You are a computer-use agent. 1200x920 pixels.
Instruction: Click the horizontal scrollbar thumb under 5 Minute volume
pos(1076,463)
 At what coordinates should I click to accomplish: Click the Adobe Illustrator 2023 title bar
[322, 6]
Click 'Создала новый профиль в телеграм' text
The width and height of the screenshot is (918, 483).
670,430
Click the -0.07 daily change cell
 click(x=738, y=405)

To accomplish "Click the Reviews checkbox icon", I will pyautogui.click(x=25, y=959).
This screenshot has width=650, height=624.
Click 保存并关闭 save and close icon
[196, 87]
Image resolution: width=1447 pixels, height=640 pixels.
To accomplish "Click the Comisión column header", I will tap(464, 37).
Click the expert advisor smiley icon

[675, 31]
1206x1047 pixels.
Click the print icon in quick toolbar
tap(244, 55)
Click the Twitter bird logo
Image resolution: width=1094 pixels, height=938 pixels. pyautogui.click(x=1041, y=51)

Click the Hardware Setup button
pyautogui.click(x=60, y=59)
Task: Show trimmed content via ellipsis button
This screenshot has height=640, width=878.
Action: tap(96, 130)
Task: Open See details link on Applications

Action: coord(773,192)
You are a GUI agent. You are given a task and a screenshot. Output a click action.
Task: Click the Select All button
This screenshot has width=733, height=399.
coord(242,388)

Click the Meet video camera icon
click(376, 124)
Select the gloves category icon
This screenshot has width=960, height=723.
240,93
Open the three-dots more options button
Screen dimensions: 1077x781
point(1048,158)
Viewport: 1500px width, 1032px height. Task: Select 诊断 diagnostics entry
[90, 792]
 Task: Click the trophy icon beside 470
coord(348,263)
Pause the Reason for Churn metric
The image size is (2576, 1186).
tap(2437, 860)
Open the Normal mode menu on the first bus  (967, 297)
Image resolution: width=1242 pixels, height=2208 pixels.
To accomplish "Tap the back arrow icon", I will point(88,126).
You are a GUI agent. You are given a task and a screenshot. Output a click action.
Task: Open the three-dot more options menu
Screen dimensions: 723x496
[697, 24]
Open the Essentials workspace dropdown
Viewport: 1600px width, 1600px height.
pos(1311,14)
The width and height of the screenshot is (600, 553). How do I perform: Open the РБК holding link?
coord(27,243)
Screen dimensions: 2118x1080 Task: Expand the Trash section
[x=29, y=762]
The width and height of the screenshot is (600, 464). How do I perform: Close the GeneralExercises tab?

═══

* **Problem**: Find each line above that contains the word "pixels" and copy those lines out in full.

* **Answer to this task**:
You are a computer-use agent. 1200x920 pixels.
Image resolution: width=1447 pixels, height=640 pixels.
1206x1047 pixels.
Image resolution: width=1094 pixels, height=938 pixels. pyautogui.click(x=1041, y=51)
Image resolution: width=1242 pixels, height=2208 pixels.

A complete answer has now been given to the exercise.